» 页面:
二分查找是一种非常常见的算法,在面试时会经常被问到。其输入是一个有序的数组,输出需要查找数字的下标(注意输入一定是有序的)。
先说一下最基本的,有序数组中没有重复的元素。
public class binarySearchTest
{
public static void main(String[] args)
{
int[] num = new int[]
{
1, 4, 6, 7, 9, 10, 14, 18, 19, 27, 30
}; ///初始数组一定是有序的
int key = 27;
System.out.println("初始数组为:");
for(int i = 0; i < num.length; i++)
{
System.out.print(num[i] + " ");
}
System.out.println();
System.out.println("要查找的数字:" + key);
binarySearch(num, key);
}
public static int binarySearch(int[] num, int key)
{
int left = 0;
int right = num.length - 1;
///这里一定要注意是left<=right
while(left <= right)
{
int middle = (left + right) / 2;
System.out.println("left=" + num[left] + " right=" + num[right] + " middle=" + num[middle]);
if(num[middle] == key)

» 任务目标:
将上方二分查找页面中的"二分查找是一种非常常见的算法,在面试时会经常被问到。"一句译为英文。

» 数据内容:
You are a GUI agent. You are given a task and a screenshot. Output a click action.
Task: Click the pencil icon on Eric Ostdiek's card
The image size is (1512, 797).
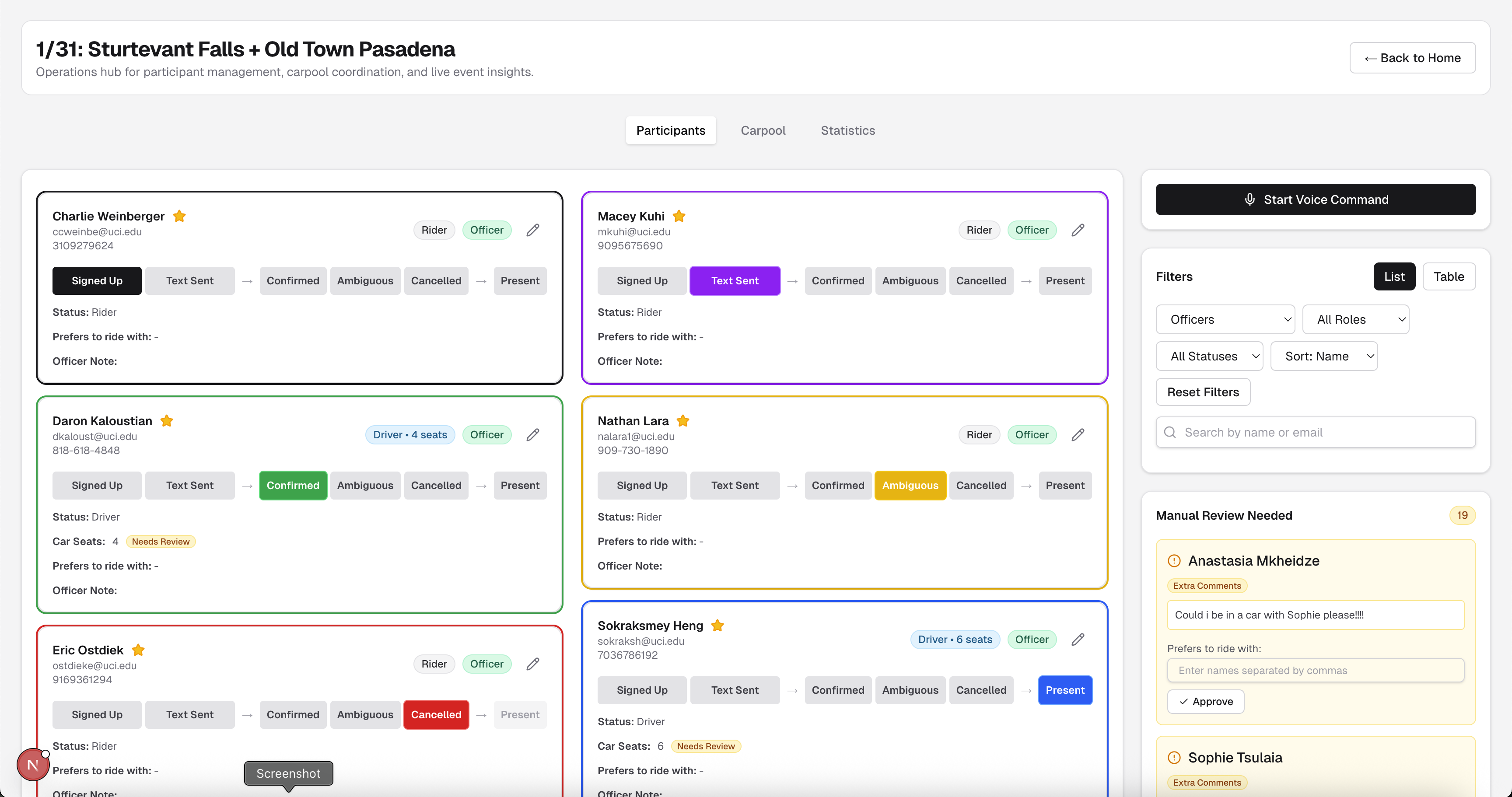coord(532,664)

» 任务解答:
Binary search is a very common algorithm, and it comes up frequently in interviews.